## Record set
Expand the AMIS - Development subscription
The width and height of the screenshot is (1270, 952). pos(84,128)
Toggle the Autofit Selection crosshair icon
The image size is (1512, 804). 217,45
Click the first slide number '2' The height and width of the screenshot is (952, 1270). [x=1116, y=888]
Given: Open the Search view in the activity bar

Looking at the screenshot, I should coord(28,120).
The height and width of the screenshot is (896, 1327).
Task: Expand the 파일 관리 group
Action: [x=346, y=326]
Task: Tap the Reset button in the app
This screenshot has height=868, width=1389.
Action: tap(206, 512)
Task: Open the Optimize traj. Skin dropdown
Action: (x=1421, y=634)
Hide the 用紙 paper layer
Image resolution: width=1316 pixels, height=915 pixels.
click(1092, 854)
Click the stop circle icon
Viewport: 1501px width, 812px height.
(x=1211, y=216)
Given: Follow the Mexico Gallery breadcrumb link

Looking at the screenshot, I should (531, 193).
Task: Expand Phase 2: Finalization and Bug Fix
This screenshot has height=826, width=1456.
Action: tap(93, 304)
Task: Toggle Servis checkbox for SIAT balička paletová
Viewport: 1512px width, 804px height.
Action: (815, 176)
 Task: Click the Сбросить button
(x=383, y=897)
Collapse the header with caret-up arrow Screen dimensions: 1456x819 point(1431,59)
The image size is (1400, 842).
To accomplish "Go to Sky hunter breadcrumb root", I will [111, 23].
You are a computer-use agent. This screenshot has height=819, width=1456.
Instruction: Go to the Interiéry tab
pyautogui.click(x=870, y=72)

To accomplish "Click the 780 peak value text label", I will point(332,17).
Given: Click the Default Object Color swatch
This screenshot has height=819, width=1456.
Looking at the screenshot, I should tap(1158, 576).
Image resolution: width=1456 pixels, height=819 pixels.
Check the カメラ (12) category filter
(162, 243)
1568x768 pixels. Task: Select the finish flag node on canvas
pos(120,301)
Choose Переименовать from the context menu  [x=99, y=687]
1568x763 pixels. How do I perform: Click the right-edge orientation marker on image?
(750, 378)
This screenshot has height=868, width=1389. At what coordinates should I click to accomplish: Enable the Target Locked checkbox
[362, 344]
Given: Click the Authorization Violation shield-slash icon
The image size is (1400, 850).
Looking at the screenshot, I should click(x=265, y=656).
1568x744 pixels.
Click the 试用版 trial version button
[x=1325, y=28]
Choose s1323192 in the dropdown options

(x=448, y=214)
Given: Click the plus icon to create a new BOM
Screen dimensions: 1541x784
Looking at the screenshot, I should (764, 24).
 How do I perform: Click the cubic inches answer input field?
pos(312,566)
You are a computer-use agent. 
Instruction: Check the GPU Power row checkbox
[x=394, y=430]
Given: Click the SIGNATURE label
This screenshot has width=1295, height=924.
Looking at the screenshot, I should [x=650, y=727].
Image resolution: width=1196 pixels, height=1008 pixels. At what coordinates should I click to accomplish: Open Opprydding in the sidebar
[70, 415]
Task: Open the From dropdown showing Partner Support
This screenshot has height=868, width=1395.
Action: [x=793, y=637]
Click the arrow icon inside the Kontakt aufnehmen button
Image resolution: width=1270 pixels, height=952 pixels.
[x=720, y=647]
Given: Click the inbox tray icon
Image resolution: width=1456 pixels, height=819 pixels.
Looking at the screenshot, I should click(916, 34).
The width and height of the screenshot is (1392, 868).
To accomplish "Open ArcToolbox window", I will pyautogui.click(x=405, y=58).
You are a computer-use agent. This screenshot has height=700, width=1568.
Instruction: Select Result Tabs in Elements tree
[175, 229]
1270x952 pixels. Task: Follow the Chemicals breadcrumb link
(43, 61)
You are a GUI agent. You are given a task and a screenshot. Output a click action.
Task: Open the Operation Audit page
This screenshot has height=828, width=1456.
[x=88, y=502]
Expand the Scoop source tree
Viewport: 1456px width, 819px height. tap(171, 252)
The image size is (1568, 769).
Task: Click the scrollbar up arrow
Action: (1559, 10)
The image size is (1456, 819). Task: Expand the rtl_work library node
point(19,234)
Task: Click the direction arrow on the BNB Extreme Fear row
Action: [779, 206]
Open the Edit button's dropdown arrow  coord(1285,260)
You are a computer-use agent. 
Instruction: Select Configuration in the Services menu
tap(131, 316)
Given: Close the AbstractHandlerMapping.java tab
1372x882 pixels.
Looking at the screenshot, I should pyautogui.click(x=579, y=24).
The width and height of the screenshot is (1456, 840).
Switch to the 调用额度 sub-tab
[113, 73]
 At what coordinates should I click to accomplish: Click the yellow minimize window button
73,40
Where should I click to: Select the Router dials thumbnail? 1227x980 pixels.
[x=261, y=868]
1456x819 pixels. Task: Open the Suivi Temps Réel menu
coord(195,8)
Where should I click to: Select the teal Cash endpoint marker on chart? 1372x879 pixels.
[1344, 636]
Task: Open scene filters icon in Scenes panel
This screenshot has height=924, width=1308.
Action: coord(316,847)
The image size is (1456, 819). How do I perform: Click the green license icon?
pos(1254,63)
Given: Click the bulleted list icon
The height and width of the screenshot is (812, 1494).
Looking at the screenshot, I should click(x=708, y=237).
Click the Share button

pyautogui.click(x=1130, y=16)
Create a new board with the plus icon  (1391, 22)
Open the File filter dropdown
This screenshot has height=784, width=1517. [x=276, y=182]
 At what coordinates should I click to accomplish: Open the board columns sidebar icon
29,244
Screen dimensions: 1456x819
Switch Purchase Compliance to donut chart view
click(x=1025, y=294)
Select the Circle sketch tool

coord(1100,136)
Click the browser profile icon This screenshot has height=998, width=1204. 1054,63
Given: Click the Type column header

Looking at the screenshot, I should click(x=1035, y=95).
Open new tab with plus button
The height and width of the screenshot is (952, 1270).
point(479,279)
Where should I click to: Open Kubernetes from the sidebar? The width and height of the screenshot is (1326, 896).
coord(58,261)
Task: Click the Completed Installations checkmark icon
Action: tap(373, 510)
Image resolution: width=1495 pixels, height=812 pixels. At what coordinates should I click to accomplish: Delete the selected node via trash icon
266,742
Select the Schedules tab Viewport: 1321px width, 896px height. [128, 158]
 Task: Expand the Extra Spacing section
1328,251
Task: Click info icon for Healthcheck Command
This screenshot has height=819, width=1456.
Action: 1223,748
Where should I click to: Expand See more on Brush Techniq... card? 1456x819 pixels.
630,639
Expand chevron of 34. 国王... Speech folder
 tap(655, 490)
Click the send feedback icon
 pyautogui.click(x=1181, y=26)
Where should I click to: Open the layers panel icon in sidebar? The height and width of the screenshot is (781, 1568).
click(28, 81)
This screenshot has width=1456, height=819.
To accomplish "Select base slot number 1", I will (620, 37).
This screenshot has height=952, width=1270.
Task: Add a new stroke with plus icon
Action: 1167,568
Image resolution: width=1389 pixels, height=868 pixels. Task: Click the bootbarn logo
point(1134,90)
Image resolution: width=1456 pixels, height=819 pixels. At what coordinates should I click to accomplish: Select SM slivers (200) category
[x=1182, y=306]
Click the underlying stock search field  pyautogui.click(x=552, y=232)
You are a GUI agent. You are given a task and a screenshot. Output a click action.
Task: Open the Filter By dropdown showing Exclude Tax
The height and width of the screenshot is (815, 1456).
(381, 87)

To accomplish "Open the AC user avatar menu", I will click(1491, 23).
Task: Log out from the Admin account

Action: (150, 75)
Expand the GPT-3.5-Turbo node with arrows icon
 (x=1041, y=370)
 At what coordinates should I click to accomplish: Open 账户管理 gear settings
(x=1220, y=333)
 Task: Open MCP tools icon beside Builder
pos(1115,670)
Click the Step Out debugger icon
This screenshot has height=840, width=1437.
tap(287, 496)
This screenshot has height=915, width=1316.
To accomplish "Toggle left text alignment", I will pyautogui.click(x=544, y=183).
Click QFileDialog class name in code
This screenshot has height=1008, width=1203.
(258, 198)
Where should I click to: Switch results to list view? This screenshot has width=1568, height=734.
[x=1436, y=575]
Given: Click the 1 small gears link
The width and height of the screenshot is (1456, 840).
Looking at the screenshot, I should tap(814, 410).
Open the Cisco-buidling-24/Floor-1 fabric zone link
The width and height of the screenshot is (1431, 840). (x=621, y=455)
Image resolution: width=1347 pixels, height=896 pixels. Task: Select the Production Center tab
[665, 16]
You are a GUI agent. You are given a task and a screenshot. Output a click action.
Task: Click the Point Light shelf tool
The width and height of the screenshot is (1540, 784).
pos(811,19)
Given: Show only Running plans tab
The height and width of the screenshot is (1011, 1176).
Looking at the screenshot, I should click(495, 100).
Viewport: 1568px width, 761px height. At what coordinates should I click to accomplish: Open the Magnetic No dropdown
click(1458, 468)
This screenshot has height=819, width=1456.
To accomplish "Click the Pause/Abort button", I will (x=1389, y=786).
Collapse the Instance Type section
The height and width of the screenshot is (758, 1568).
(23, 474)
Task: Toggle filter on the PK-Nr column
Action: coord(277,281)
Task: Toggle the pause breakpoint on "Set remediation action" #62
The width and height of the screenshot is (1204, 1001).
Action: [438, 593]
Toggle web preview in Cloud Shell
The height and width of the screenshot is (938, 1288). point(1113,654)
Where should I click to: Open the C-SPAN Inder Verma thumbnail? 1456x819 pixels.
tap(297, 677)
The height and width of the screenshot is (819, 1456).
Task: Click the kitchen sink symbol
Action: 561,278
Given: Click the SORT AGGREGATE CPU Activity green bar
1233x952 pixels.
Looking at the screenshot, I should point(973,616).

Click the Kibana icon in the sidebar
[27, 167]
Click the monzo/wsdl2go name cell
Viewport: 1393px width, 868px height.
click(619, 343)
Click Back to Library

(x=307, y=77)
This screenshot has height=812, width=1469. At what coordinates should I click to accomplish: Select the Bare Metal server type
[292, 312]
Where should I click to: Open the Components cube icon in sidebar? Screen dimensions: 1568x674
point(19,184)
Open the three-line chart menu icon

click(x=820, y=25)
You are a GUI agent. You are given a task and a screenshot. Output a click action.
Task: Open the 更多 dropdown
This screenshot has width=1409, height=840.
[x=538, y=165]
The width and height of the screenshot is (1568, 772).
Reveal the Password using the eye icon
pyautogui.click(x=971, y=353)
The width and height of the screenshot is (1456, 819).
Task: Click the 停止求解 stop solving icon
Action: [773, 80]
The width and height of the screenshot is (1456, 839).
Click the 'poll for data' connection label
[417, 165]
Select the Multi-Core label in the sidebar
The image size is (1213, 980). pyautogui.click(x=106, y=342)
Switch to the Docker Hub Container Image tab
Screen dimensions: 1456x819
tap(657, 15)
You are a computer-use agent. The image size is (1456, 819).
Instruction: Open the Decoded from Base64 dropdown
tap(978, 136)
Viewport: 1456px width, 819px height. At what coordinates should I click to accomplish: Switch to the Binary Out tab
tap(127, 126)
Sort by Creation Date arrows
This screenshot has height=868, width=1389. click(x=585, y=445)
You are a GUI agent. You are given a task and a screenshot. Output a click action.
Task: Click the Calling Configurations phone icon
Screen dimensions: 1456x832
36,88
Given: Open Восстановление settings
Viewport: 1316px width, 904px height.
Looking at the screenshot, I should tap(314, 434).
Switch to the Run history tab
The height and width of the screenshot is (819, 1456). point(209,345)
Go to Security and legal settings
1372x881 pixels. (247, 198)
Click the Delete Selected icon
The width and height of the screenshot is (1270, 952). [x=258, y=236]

## Instructions to follow
Output only the number of lines above holding "showing".

## Result
2